Full version of The Little Prince adapted for both the blind and the sighted. It is one of the 14 copies in Spanish/American Braille script, grade 2, which was handmade by an inmate in a Buenos Aires province prison during the year 2009.
Some of Saint-Exupery's drawings were recreated in cloth or EVA foam rubber with relief, which allows "reading" by touching the illustrations. The book was also bound in the same prison using cardboard and waste materials.
The editor Javier Merás comments the project as follows:
"This project had ups and downs and demanded great patience. Every month, all the needed material was sent to the prison: pens, glue, thread, cardboard, sticky tape, cloth, color paper, etc. However, these items did not always reach their adressees because the inmates were frequently moved throughout the country from one penitentiary to another. This unfortunately did not help the continuity of the project either and several books remained unfinished. The Argentinian prison system is also not yet very keen on supporting these kind of long-term social reinsertion schemes."
"The extreme circumstances in which each of these Argentinian Little Princes saw the day of light make us the participants in a story of redemption. It is one of these stories that happen all the time but of which nobody ever hears about."
Limited edition of 50 copies with original drawings by Alicia Cuerva. The hand-painted hard covers were designed by Anna Nova and Wellington Melo on recycled cardboard purchased from cardboard collector Liga Cartonera. Grafic design by Patricia Cruz Lima for publisher Mariposa Cartonera in Recife, Brazil using the Absara font created by Xavier Dupré.
Because a picture says more than thousand words, St Ex decided to illustrate the Little Prince with his legendary watercolors.
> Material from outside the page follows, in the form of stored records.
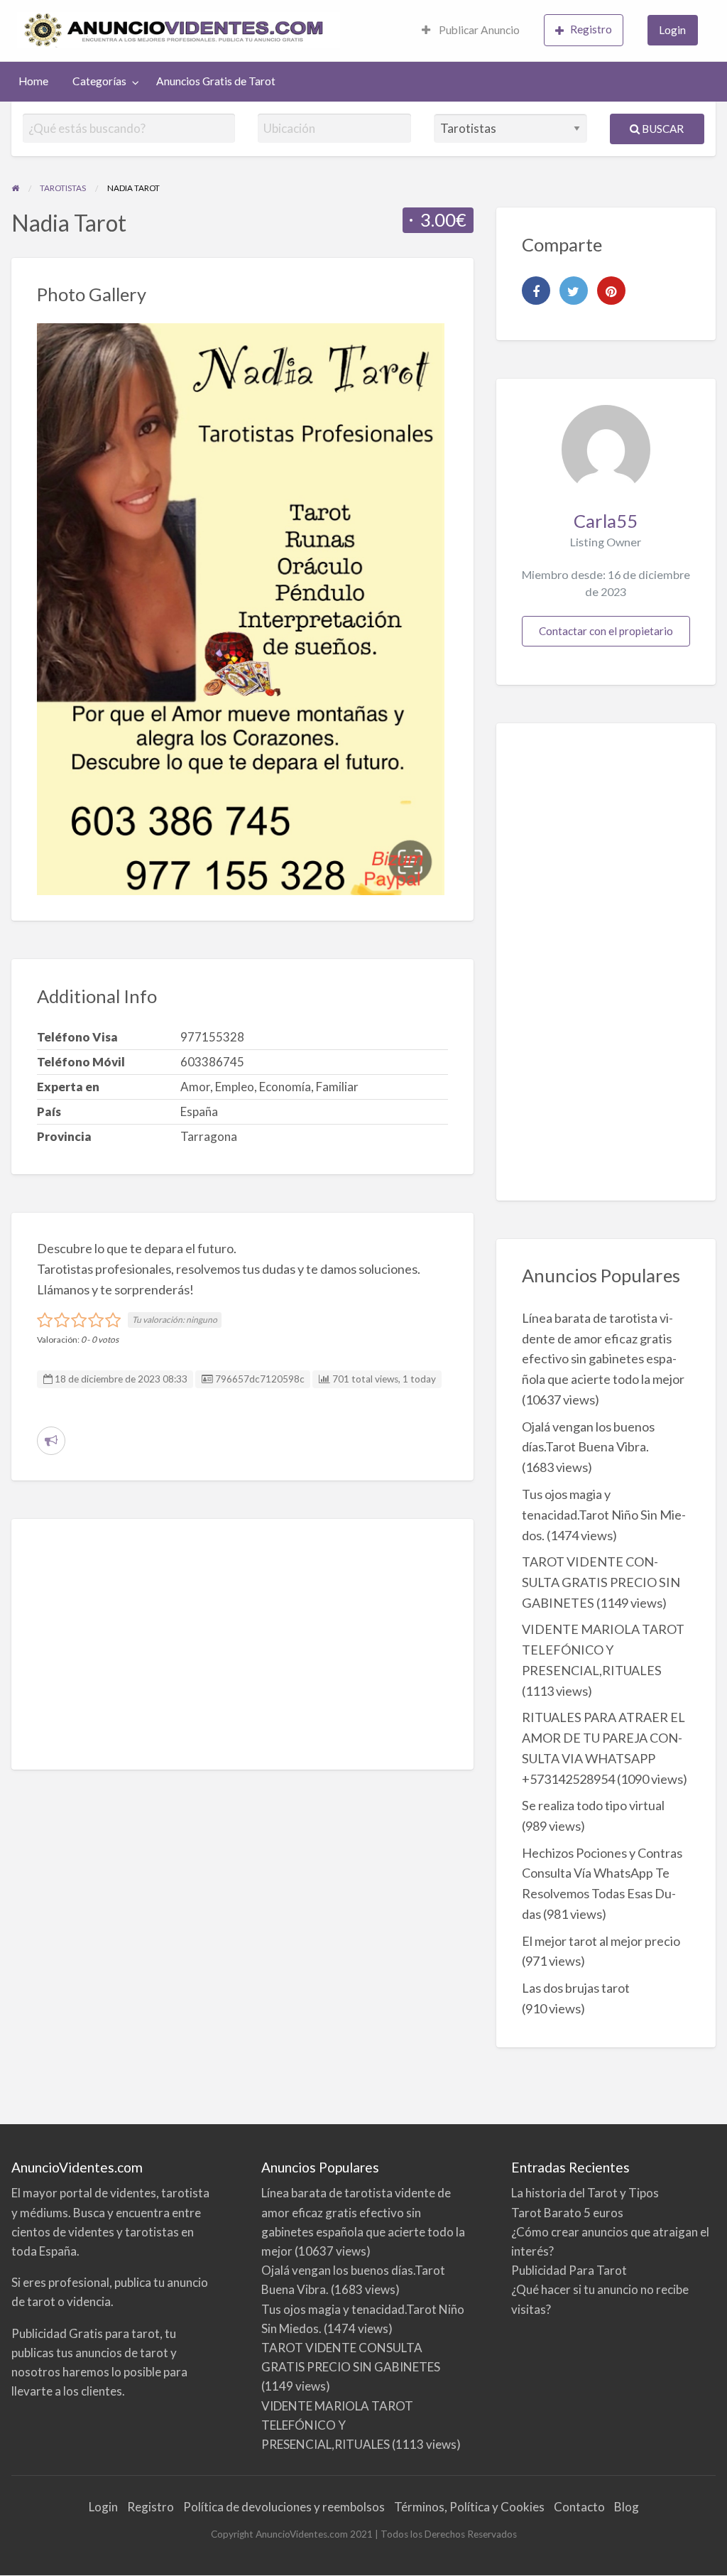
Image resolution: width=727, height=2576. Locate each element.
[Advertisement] (242, 1643)
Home (33, 81)
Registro (591, 29)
This edition brings together the artworks of several hundred different artists who all were inspired by the text of the Little Prince. www.invisibilealosojos.com.
This book (first edition, fifth printing) has two inscriptions. The first is from 1947. The second is dated from 4 September 1959 at the end of the Cuban revolution. This inscription is from Che Guevara for his friend Pancho Gamin and it reads:"A través de tantos años de lucha, a mi amigo Pancho Gamin" ("To my friend Pancho Gamin, after so many years of fighting").
This 1969 edition was given to me in 1970 by Jean-Claude Rossier a professor at Maya-Joie (a mountain boarding school where I spent part of my youth). It was my first Little Prince. A year later Jean-Claude Rossier entered the Congregation of Canons of the Great Saint Bernard and he was ordained a priest in 1977. He joined the Little Prince in the stars at the end of 2015.